John Toland, Christianity not
Toland, Christianity not Mysterious
(London: Sam Buckley, 1696).
Not Mysterious: Or, A Treatise Shewing, That There Is Nothing in the Gospel
Contrary to Reason, Nor Above It: And That No Christian Doctrine Can Be
Properly Call's A Mystery.
Preface] I hope to make it appear, that the Use of Reason is not so dangerous
in Religion as it is commonly represented, and that too by such as mightily
extol it, when it seems to favour 'em, yet vouchsafe it not a hearing when it
makes against them, but oppose its own Authority to itself. . . . I hold
nothing as an Article of my Religion but what the highest Evidence forc'd me
to embrace. . . . Since Religion is calculated for reasonable Creatures, 'tis
Conviction and not Authority that should bear Weight with them. . . . Truth is
always and everywhere the same; and an unintelligible or absurd Proposition is
to be never the more respected for being ancient or strange, for being
originally written in Latin, Greek, or Hebrew. . . . The true Religion must
necessarily be reasonable and intelligible.
Essay] There is nothing that Men make a greater Noise about, in our Time
especially, than what they generally profess least of all to understand . . .
I mean the Mysteries of the Christian Religion. . . . Some say the Mysteries
of the Gospel are to be understood only in the Sense of the Ancient Father. .

| GIVEN INSTRUCTION |
Write the next part of the excerpt from Toland's Christianity not Mysterious, picking up after its final line.

| MATERIAL SUPPLIED |
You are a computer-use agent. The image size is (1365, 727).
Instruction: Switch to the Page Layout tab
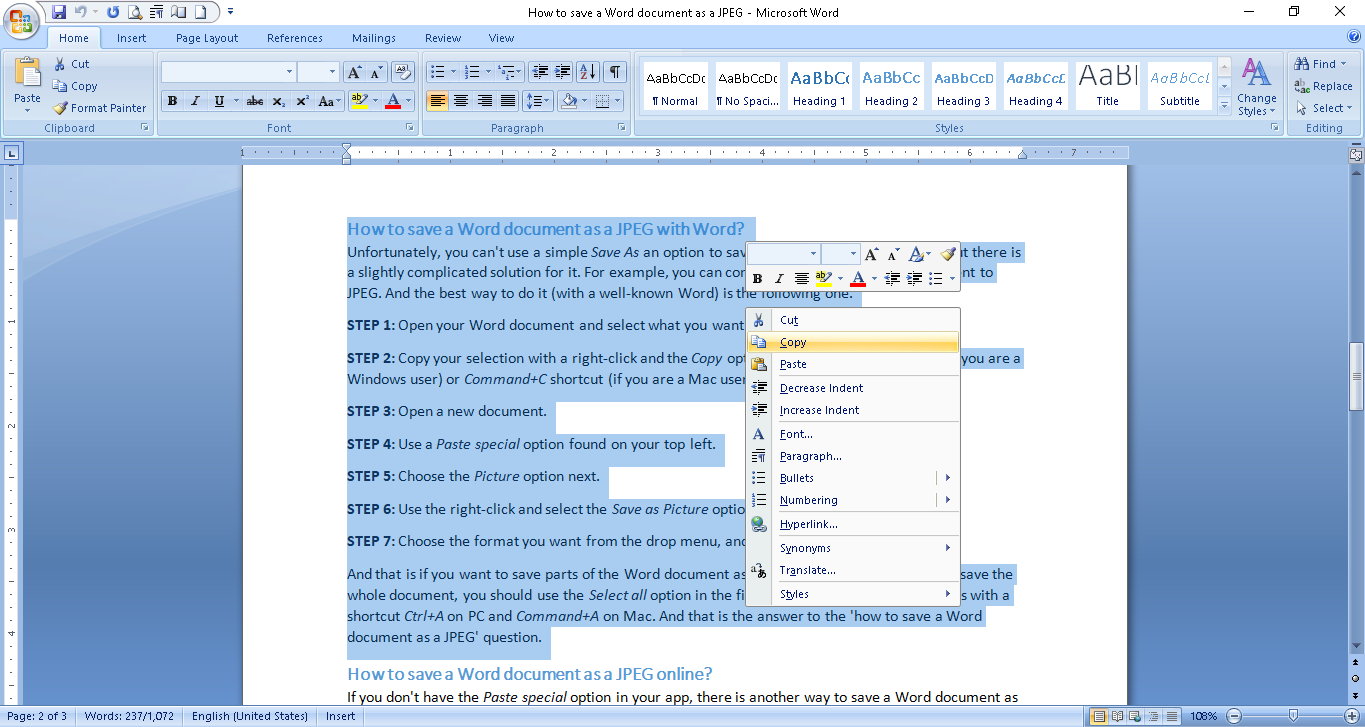(x=207, y=38)
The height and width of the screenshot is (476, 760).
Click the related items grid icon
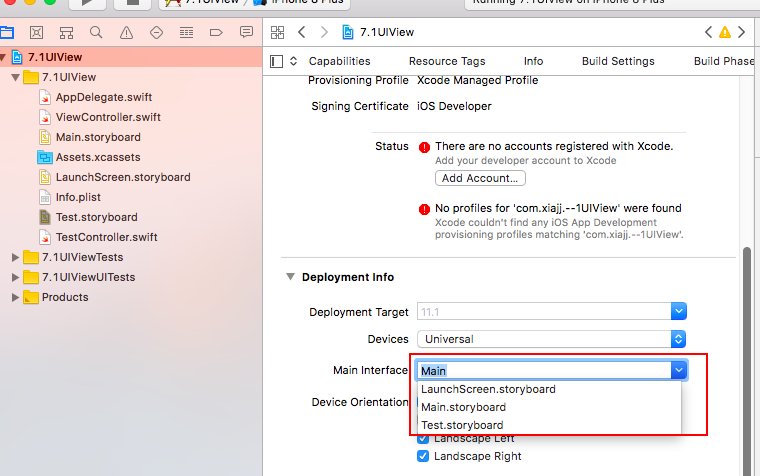(277, 33)
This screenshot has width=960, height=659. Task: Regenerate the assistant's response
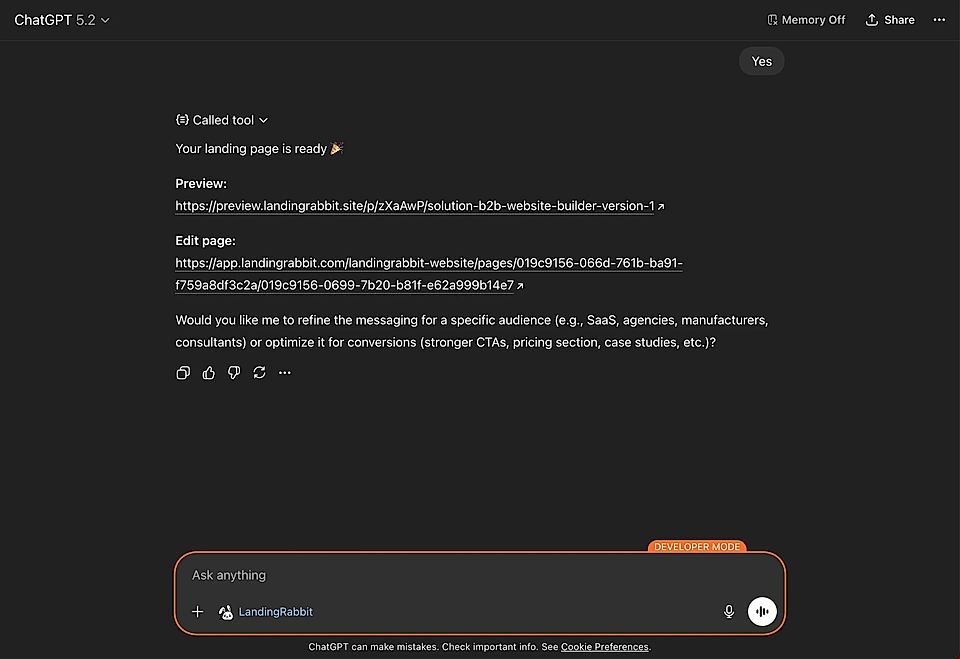259,372
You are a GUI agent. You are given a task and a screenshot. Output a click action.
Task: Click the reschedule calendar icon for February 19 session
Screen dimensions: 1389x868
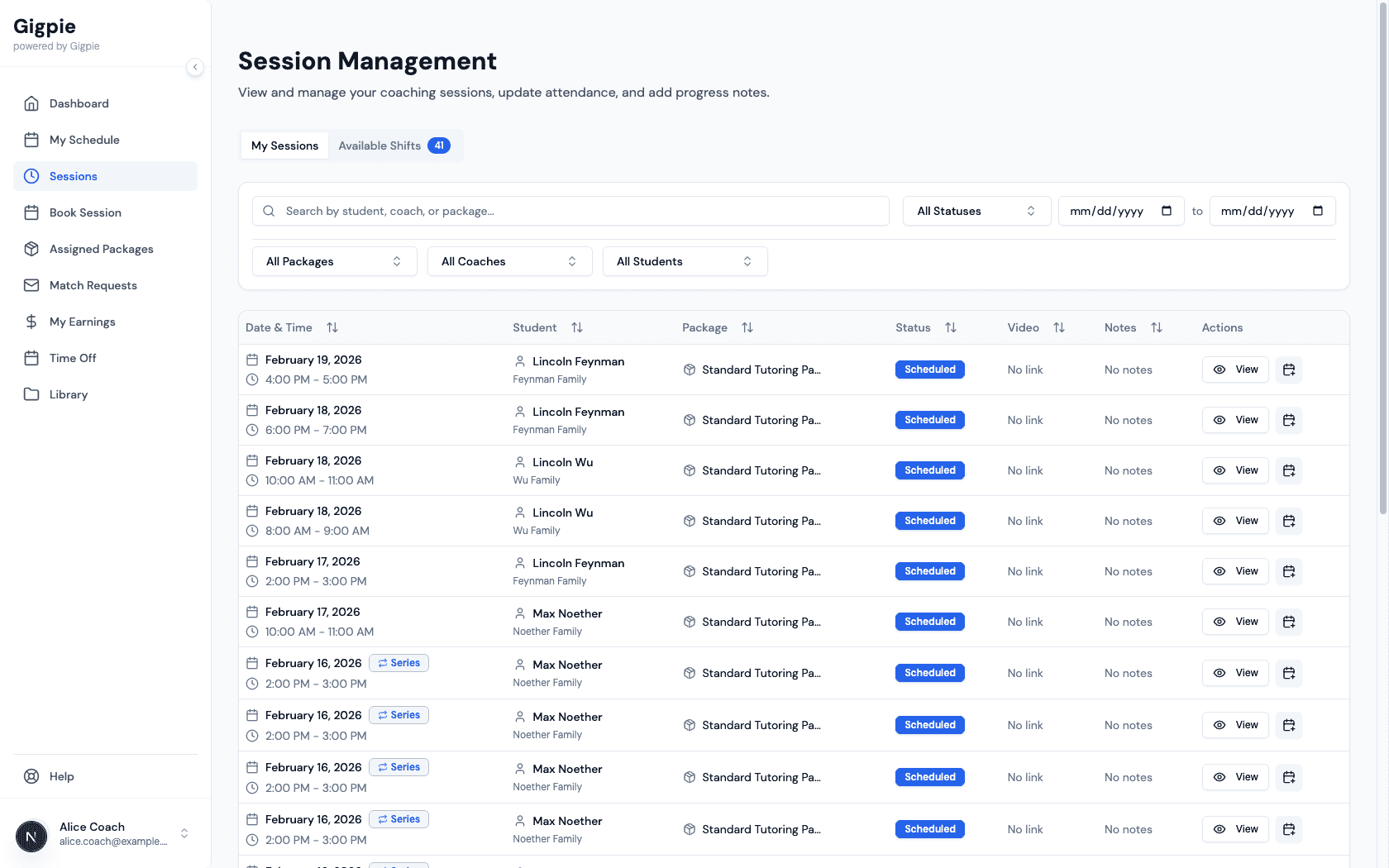(x=1288, y=370)
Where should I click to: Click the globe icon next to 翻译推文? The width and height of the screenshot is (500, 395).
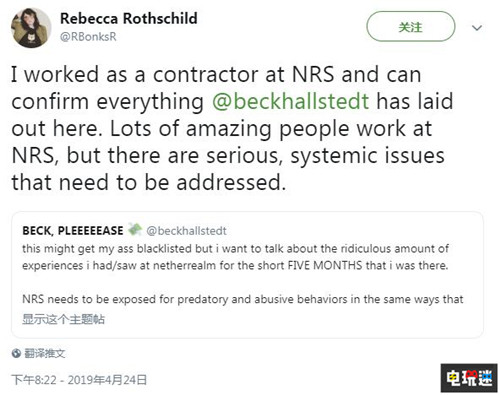16,353
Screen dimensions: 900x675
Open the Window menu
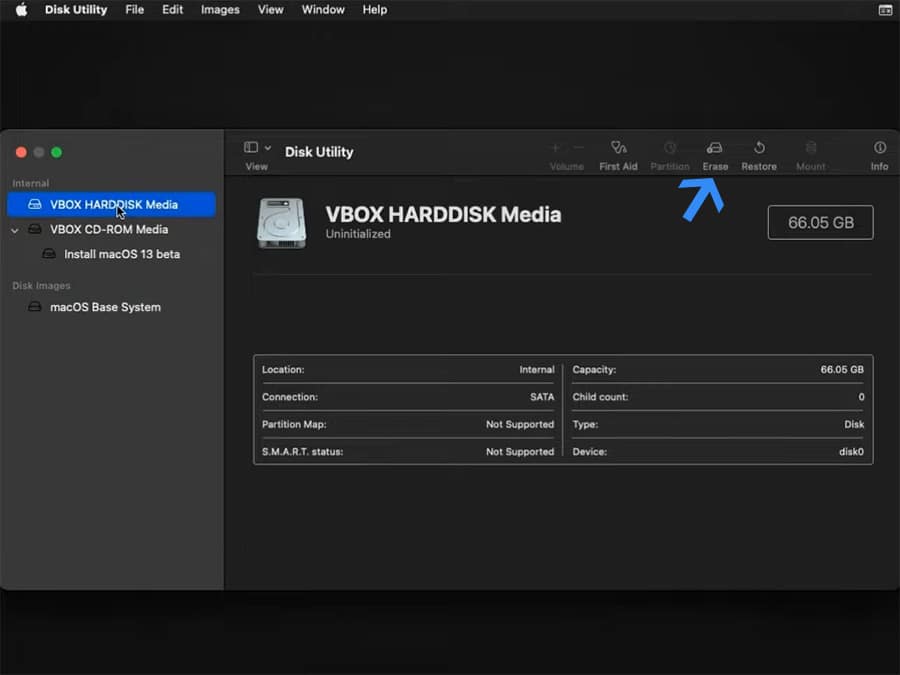pyautogui.click(x=323, y=10)
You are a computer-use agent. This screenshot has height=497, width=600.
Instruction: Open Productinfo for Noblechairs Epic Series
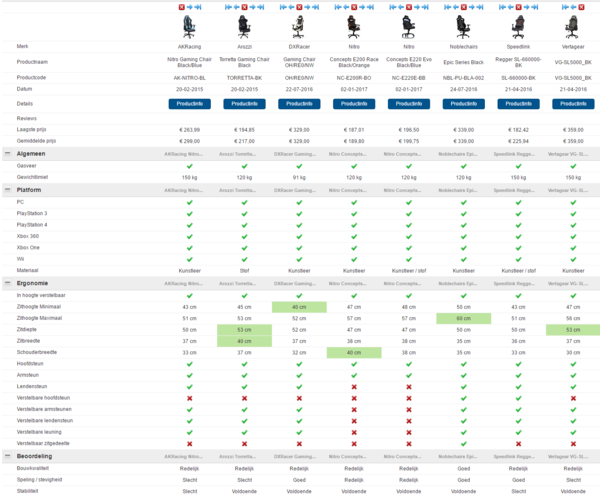point(463,103)
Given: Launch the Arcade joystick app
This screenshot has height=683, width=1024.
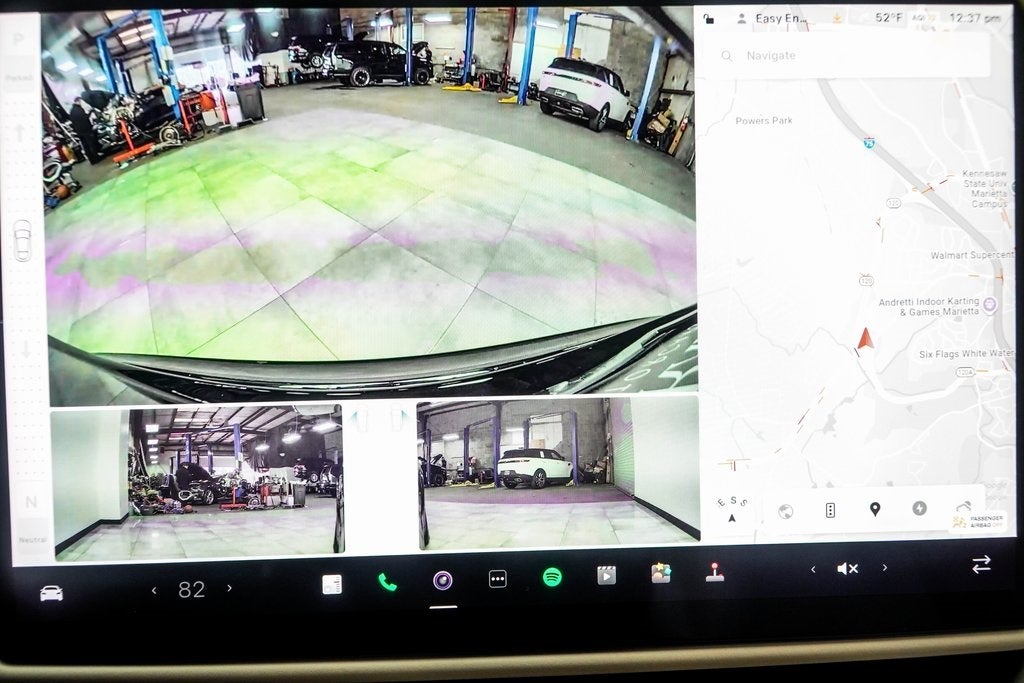Looking at the screenshot, I should pos(714,573).
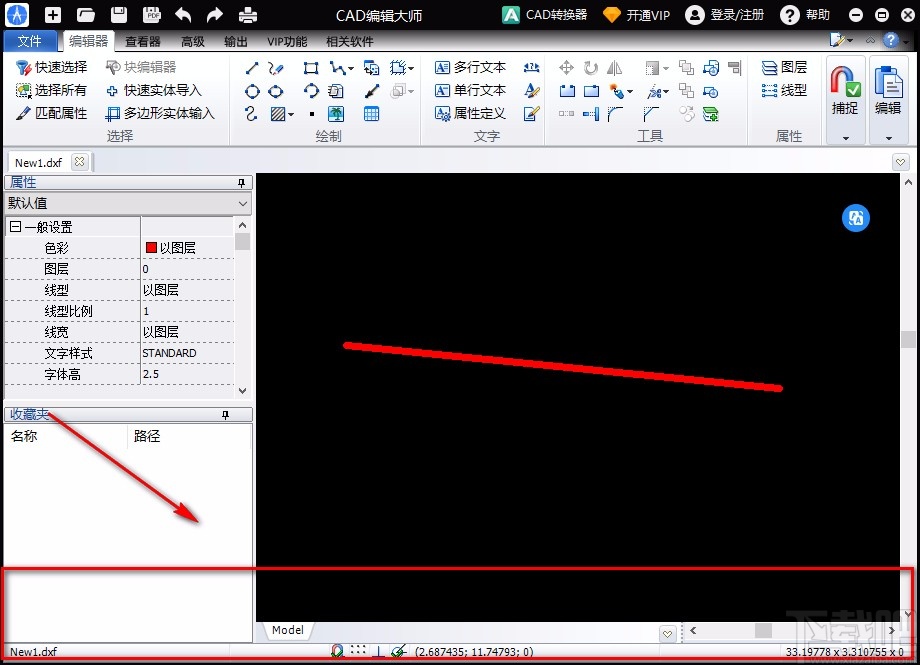The image size is (920, 665).
Task: Select the Quick Select tool
Action: tap(52, 67)
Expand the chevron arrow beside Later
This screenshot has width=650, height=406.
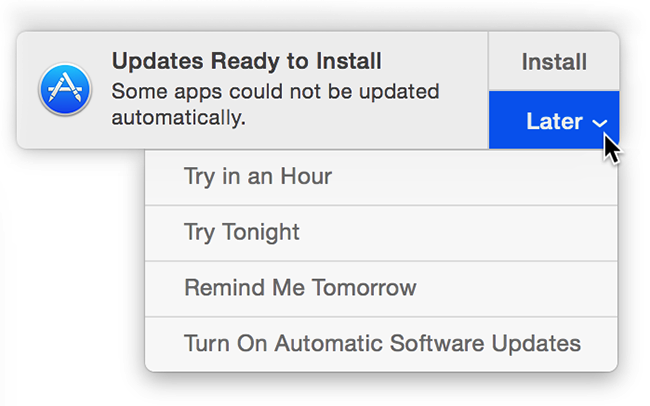(600, 123)
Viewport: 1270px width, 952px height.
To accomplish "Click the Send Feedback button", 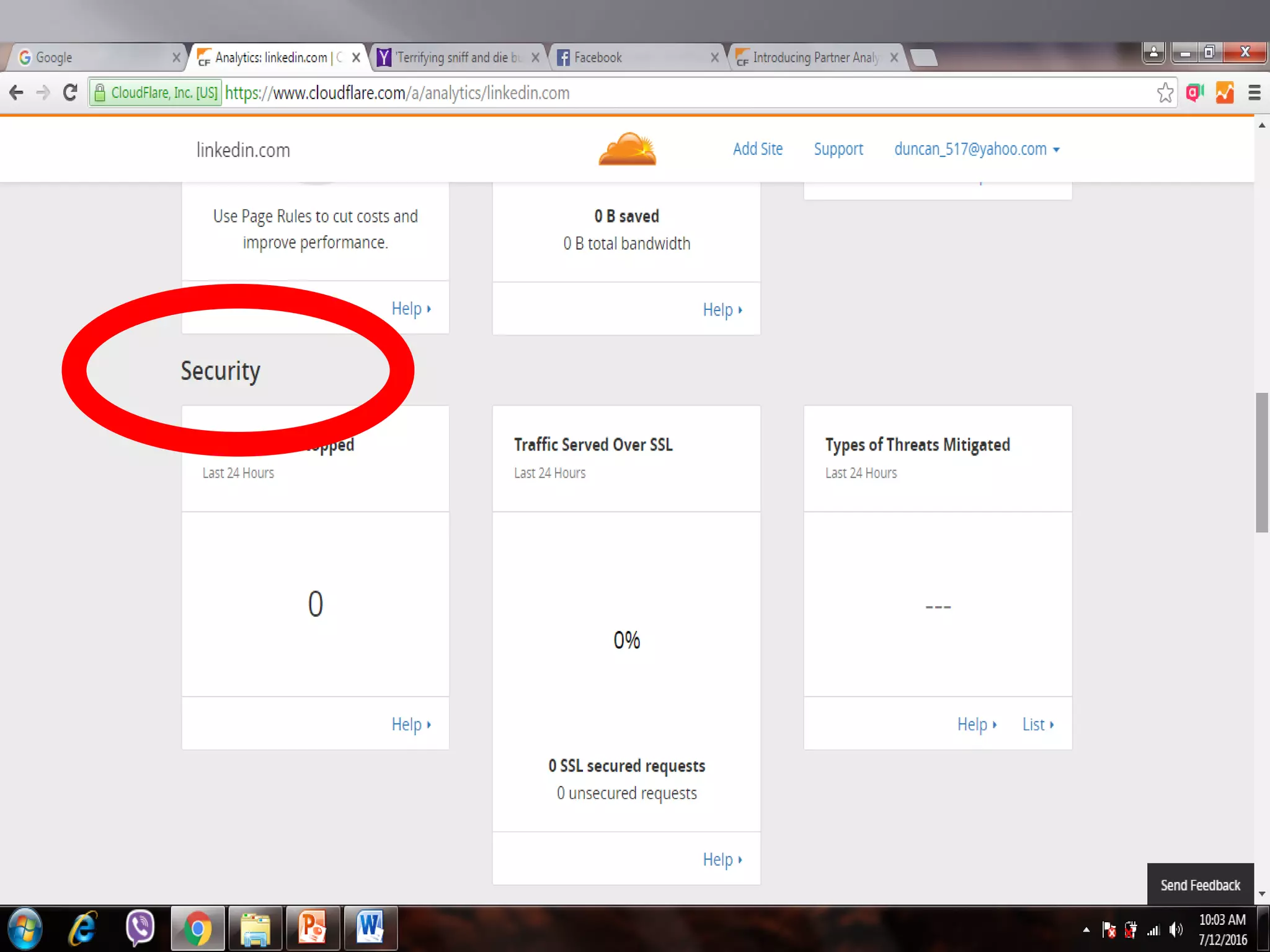I will (1200, 885).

| RESULT OF THE EXERCISE |
. . Others tell us we must be of the Mind of some particular Doctors,
pronounc'd Orthodox by the Authority of the Church. . . . Some give a decisive
Voice in the Unravelling of Mysteries, and the Interpretation of Scripture, to
a General Council; and others to one Man whom they hold to be the head of the
Church Universal upon Earth, and the infallible Judge of all Controversies. .
. . But they come nearest the thing who affirm, that we are to keep what the
Scriptures determine about these Matters: and there is nothing more true, if
rightly understood. . . . Some will have us always believe what the literal
Sense imports, with little or no Consideration for Reason, which they reject
as not fit to be employ'd about the reveal'd Part of Religion. Others assert,
that we may use Reason as the Instrument, but not the Rule of our Belief. The
first contend, some Mysteries may be, or at least seem to be contrary to
Reason, and yet be receiv'd by Faith. The second, that no Mystery is contrary
to Reason, but that all are above it. Both of 'em from different Principles
agree, that several Doctrines of the New Testament belong no farther to the
Enquiries of Reason than to prove 'em divinely reveal'd, and that they are
properly Mysteries still.
On the contrary, we hold that Reason is the only Foundation of all
Certitude; and that nothing reveal'd whether as to its Manner or Existence, is
more exempted from its Disquisitions, than the ordinary Phenomena of Nature.
Wherefore, we likewise maintin, that there is nothing in the Gospel contrary
to Reason, nor above it; and that no Christian Doctrine can be properly call'd
a Mystery. . . .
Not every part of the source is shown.